I think the solution is to artificially build new cities with ideal logistics. Distant cities inevitably draw away housing consumers but by least influential first and are outside each others influence for NIMBYs.
A nominal increase in value, while becoming more affordable in real terms might be feasible.
However to do this would require inflation of other goods, matched by wage rises, which would require actions that the British political establishment is not willing to take.
Making prices stagnant over 10-20 years would allow wages to catch up. This hurts speculators and finance way more than individual families and allows for a more gradual transition.
It's probably only something you can fix across generations.
You're totally right. It would be better for home owners since high houses prices make everything about buying and selling houses more expensive. You can't realise your housing gains except by dying. Or downsizing, but many old people rattle around in 3+ bedroom houses until they die or are forced to go into a retirement home.

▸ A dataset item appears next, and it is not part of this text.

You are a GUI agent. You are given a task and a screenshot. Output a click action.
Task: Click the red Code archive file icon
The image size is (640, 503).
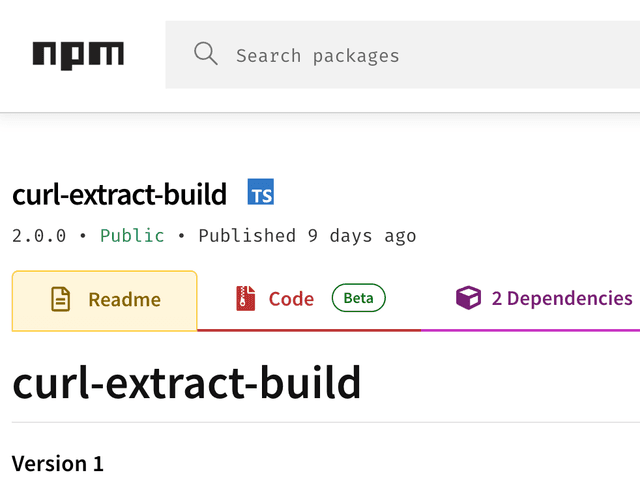point(246,298)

It would also involve building more houses, which is bitterly and loudly opposed by a subset of home owners. Home owners are also richer, older, and vote much more than the (generally) poorer, younger renters.
If you're not planning on selling your house it's future value is irrelevant. All I care about is the purchase price of my "forever home".
The only difference it makes it that if your lender gives more favourable interest rates when your loan to value ratio improves. So if you purchase a house and the price doubles, your LTV is already 50%. Conversely if it drops after you paid off half the mortgage, your LTV might be shit
I'm not sure if the thing about LTV is true considering the whole picture, since the loan is larger. A larger loan at a lower interest rate still has large monthly payments. (I'd have to do the maths to be sure ...)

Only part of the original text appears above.